HISTORY ~時代を彩ったバイクたち~

カワサキ CS250(1985年モデル)の基本情報

カワサキでは珍しいシングルスポーツ「CS250(BR250A)」

環境対策により250ccクラスはシングルやツインがメインとなっている2010年代。もちろんこれらは昔から存在するので何も珍しいことではないのだが、カワサキに限っては、250ccの4ストシングルは数少なく、オフロードモデルは別として、オンロードモデルで見てみると20数年前の1985年に登場したCS250(BR250A)までさかのぼることになる。CSとは「カジュアル・スポーツ」のことで、カジュアルの名の通り、気負うことなく気軽に乗れることをコンセプトにしたモデルと言える。

しかし、搭載されるエンジンは水冷DOHC4バルブで、ライバル車のホンダCBX250RSやヤマハSRX250の空冷DOHC4バルブよりもパワフル&高回転型のため、スポーツ性能は高い。ベースとなっているのはKL250R(KL250D)で、キャブを大径化することで28ps/9000rpmから34ps/10000rpmへと大幅にパワーアップし、二次減速比をハイギヤード化している。フロントは16インチ&ディスクブレーキ、リアは18インチ&ドラムブレーキでツインショックを採用。エンジン以外の装備は決してハイスペックとは言えないが、118kgという軽量な車体は「気軽さ」と「スポーツ性」の両方に好影響を与えたに違いない。

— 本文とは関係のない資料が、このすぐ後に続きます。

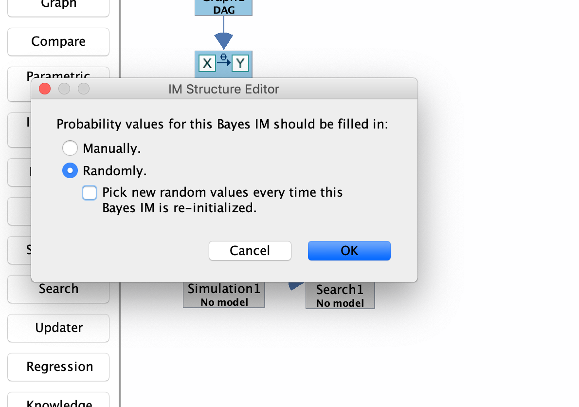Cancel the IM Structure Editor dialog
This screenshot has width=579, height=407.
tap(250, 251)
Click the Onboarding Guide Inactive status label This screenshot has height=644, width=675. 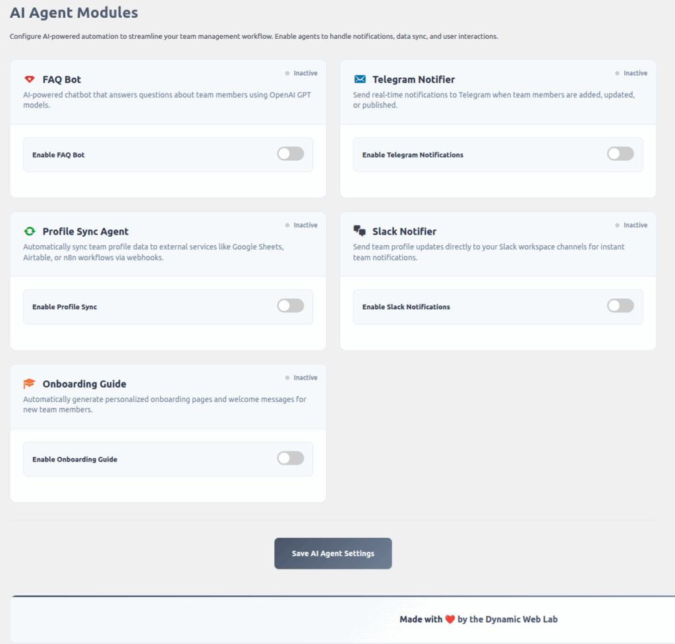[x=305, y=378]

CS250と同時期に登場した並列ツインのGPZ250Rは、その後も進化し、同系エンジンは現在のニンジャ250Rにも受け継がれたものの、CS250と同様の水冷シングルモデルは登場しておらず、最も近いのがモタードモデルのDトラッカーになるだろう。しかし、ベースがオフロードモデルのKLX250だけに、純粋なオンロードモデルとは言えず、やはりCS250シリーズは一代で終了と見るのが正解だ。タマ数が少なく入手が難しいが、シングルならではの鼓動感をカワサキで味わいたいファンには、是非とも隠れた名車CS250を探していただきたい。